General warm up 10 min @ moderate pace cardio of choice

Then:

20 Strict press @ 2 x 10-15 lb dumbbells

20 Bent over row @ 2 x 12 kg KB or 2 x 20 lb dumbbells

20 Skull Crusher @ 2 x 5-10 lb dumbbells

20 Weighted Ab crunches on cable (if you don’t have cable, use band)

4 x

complete in 15 min

Then:

8×8 Bench Press @ 65% 1 RM

Do this for form.  Make sure you don’t bounce off chest and treat each rep like a single 1 rep max. (don’t hold your breath and do multiple reps and lose form)

Rest 90 seconds between sets

Then:

10-1 Ladder

Plank Pull

Push up

Bent over row

Strict press

10 reps of each, then 9 reps of each, etc…
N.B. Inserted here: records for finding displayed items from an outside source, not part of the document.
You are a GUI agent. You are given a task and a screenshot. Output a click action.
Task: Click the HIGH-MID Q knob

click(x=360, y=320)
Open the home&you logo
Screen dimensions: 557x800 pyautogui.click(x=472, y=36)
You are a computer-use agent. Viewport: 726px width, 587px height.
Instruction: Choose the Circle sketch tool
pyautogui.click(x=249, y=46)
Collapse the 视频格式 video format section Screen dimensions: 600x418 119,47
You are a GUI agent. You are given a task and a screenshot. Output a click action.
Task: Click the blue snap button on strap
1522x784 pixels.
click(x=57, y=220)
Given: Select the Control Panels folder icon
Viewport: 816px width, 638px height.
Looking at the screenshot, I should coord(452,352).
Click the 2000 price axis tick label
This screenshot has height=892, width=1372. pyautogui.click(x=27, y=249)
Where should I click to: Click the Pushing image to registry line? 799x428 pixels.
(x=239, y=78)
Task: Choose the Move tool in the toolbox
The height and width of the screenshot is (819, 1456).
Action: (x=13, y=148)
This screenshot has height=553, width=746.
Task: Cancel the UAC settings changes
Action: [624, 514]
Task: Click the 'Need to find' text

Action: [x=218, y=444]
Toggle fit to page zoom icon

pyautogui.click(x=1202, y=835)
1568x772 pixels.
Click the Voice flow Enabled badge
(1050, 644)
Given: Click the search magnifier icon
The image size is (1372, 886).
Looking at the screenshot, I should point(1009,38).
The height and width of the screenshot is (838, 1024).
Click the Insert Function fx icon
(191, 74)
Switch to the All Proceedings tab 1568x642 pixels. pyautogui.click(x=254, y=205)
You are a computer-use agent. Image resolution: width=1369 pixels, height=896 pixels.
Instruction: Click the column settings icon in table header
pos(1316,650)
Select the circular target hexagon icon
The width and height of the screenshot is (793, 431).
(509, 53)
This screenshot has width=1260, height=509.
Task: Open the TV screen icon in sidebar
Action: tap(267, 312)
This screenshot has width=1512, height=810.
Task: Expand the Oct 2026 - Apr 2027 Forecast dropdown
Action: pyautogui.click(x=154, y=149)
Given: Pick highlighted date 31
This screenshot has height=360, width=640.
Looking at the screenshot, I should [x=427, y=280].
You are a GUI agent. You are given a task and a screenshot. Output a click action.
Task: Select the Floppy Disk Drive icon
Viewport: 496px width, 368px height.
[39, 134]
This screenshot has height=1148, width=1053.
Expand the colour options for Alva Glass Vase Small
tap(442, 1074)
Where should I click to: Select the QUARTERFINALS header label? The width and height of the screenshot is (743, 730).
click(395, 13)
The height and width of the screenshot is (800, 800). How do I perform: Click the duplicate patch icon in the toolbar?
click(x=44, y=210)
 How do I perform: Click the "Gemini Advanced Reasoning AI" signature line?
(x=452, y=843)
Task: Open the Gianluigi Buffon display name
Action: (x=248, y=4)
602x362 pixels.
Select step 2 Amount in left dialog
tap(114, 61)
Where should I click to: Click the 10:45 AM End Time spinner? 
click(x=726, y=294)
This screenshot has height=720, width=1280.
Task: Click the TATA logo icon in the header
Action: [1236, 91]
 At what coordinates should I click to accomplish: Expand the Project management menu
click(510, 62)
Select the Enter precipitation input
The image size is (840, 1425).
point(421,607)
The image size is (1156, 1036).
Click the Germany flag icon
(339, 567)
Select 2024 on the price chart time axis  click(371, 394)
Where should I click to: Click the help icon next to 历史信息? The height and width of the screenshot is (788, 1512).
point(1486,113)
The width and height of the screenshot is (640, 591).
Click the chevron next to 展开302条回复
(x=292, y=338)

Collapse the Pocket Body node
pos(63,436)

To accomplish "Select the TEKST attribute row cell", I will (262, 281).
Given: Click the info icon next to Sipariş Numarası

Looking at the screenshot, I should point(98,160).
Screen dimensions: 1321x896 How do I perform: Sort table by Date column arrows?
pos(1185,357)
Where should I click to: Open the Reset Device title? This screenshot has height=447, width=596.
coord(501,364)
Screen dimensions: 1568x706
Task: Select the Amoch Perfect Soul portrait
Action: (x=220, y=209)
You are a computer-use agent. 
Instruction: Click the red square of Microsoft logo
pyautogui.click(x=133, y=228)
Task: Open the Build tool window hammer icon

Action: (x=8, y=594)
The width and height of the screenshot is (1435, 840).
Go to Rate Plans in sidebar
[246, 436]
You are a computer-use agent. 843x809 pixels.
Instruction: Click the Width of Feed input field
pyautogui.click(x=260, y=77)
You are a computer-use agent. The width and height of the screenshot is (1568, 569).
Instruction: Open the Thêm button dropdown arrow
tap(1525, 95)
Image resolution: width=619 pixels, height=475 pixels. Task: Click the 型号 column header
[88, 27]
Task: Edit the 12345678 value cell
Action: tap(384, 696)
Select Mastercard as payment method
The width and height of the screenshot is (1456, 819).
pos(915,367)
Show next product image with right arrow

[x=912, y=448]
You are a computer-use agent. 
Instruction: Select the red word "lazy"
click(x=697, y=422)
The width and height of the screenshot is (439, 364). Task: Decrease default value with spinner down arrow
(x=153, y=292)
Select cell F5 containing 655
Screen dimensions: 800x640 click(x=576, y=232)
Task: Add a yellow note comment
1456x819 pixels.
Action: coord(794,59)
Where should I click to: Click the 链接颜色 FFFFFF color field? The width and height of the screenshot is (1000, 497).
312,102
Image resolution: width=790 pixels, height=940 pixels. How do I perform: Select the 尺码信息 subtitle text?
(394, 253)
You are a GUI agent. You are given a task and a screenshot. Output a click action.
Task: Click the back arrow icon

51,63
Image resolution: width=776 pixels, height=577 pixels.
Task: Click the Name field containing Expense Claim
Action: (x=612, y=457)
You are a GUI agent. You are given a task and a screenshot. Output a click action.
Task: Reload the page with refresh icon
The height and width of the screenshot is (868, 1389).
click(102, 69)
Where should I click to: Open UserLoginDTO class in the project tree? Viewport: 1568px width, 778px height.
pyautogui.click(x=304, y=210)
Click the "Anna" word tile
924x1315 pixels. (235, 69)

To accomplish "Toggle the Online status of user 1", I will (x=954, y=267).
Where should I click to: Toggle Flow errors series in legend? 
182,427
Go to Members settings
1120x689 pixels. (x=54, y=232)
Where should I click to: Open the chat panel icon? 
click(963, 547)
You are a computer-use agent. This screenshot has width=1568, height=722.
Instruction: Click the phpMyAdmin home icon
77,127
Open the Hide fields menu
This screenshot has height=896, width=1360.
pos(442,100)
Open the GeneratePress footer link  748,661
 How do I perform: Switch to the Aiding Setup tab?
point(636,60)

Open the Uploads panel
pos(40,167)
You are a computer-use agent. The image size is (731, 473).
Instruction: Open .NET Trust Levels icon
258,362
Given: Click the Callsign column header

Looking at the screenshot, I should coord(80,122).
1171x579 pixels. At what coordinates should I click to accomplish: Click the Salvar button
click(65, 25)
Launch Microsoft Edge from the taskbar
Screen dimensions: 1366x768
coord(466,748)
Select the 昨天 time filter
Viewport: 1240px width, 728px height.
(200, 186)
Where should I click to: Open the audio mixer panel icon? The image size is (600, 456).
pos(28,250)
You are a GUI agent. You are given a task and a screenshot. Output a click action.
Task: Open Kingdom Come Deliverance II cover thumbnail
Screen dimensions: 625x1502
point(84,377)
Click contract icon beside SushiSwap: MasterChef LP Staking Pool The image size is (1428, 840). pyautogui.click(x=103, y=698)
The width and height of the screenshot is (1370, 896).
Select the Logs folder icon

Rest as little as possible.

**Use weight that you can do 10 reps with (but not failure) and stick at that weight.  If the weight feels light by round 5 move through the workout faster.

Then:

20 seconds work

10 seconds rest

8 rounds

Alternating ab crunches with bicycles.

Round 1- do crunches

Round 2- do bicycles

Alternating each round.

At the end you will have done 4 rounds of each movement.